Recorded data
=== Section Start ===

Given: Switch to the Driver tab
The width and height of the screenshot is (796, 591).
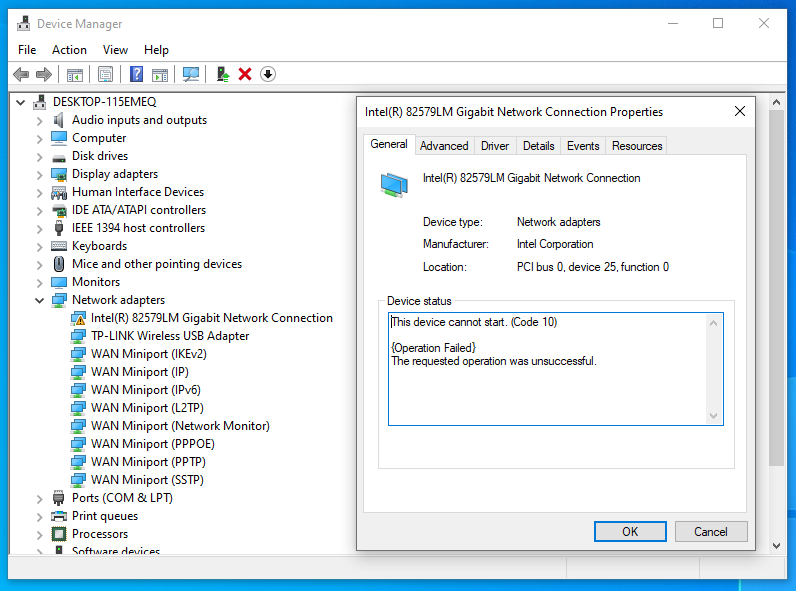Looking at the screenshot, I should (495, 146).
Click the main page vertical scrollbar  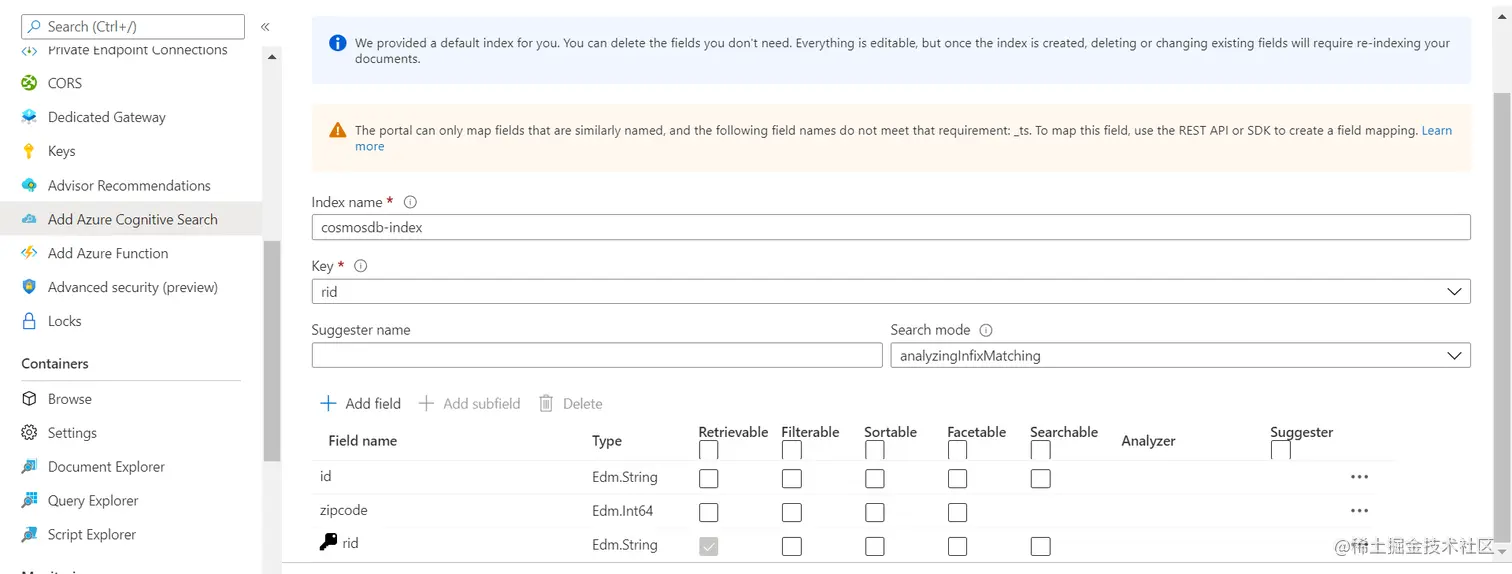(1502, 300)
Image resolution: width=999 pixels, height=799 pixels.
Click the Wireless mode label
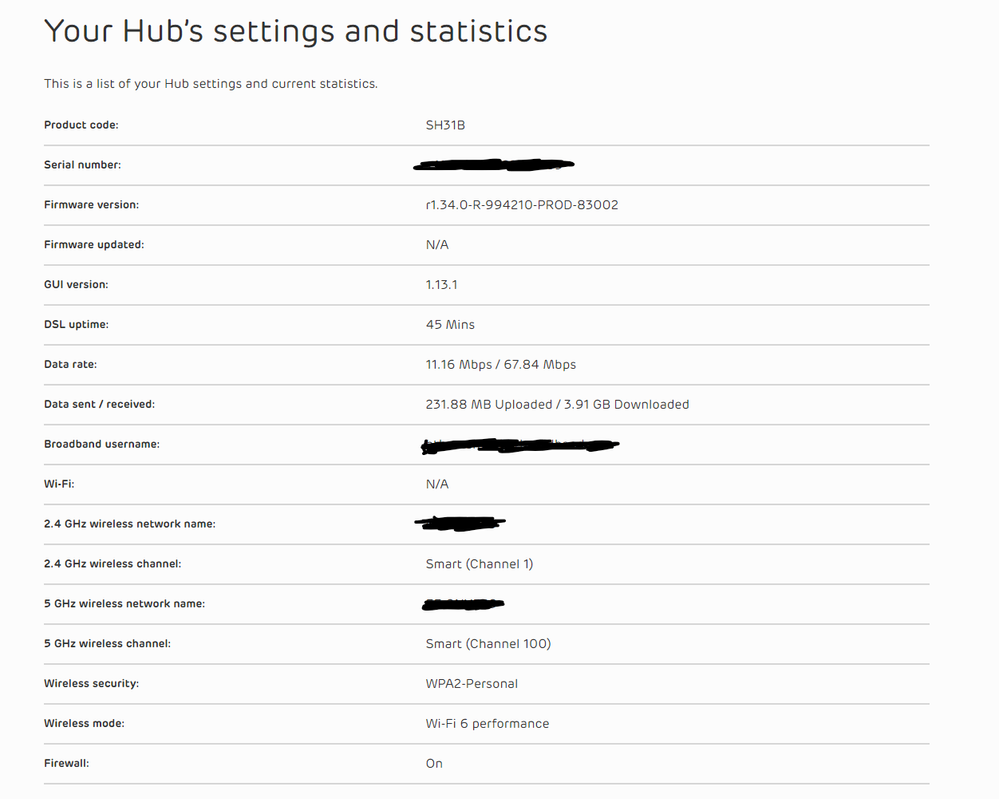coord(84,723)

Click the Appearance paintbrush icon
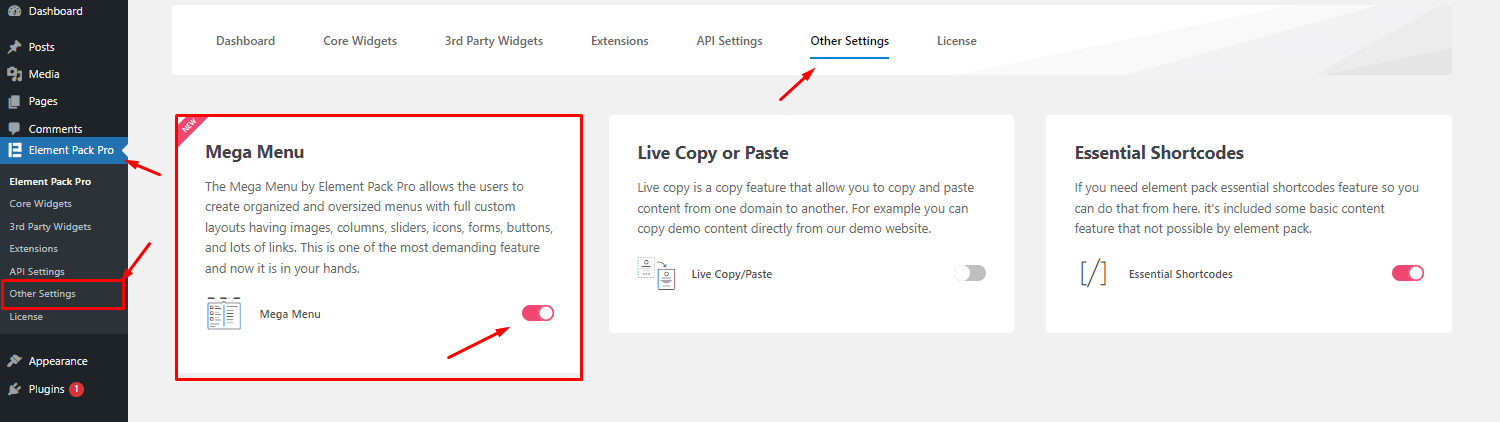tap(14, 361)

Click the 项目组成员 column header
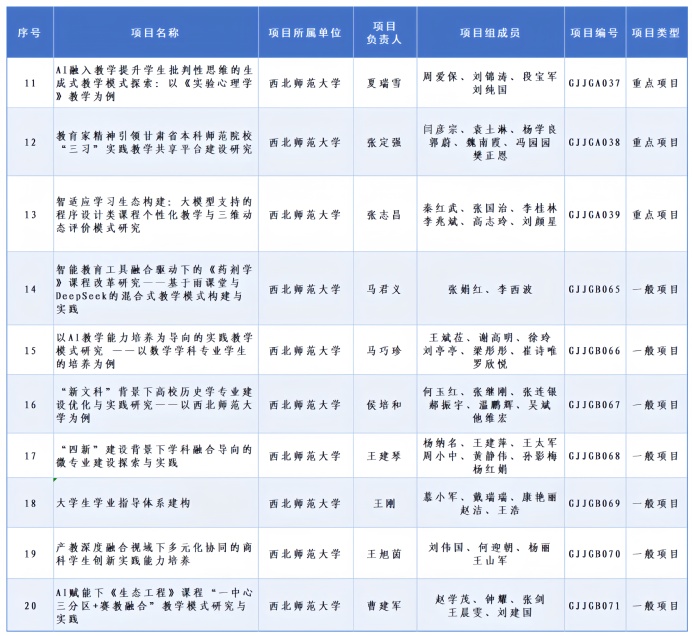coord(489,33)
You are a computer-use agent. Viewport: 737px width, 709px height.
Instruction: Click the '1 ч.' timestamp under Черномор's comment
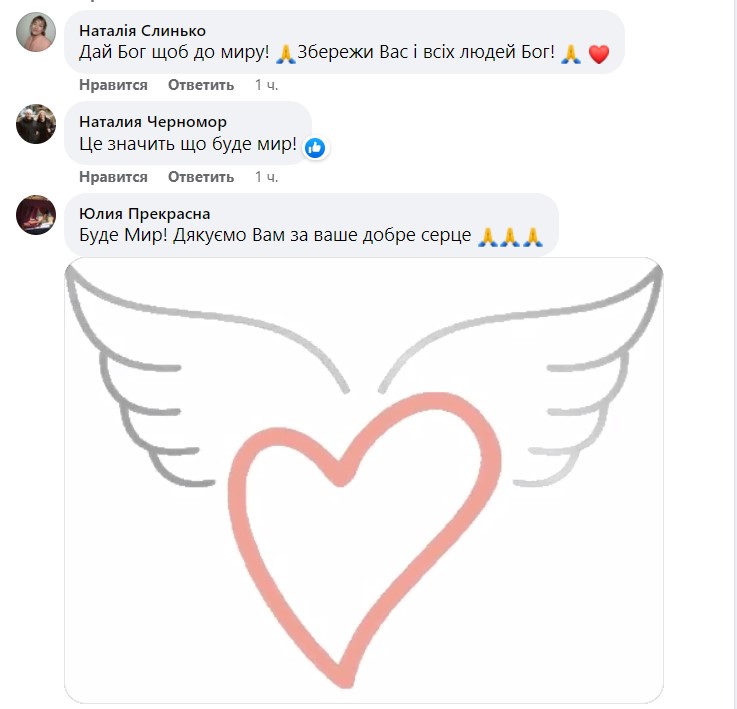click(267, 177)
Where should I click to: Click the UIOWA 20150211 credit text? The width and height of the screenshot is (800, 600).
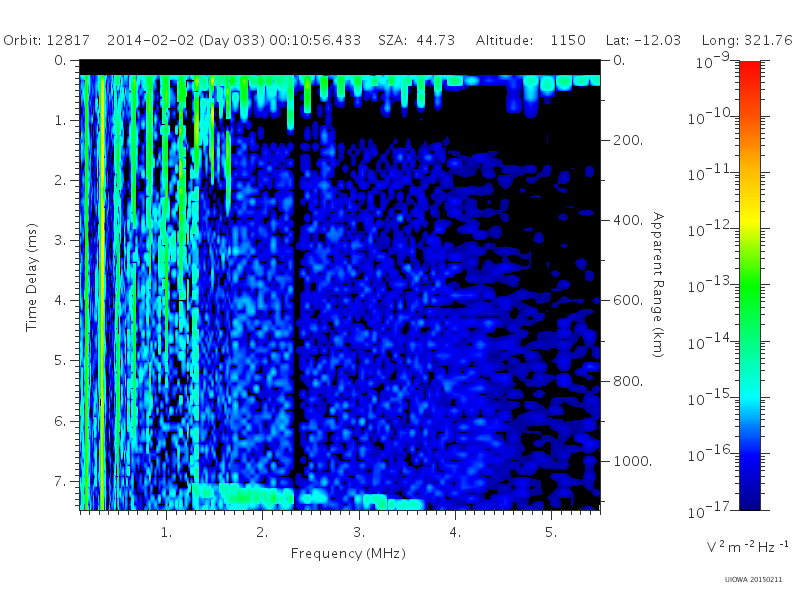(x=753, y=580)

=== Section End ===

In the records above, find the line that contains "Click the 项目组成员 column header". Retype it and every line after it, exactly, leaving out all pictures.

■ Answer for the task:
Click the 项目组成员 column header
coord(489,33)
You are a computer-use agent. Viewport: 737px width, 709px height.
Instruction: Click the '1 ч.' timestamp under Черномор's comment
click(267, 177)
Where should I click to: Click the UIOWA 20150211 credit text? The width and height of the screenshot is (800, 600).
(x=753, y=580)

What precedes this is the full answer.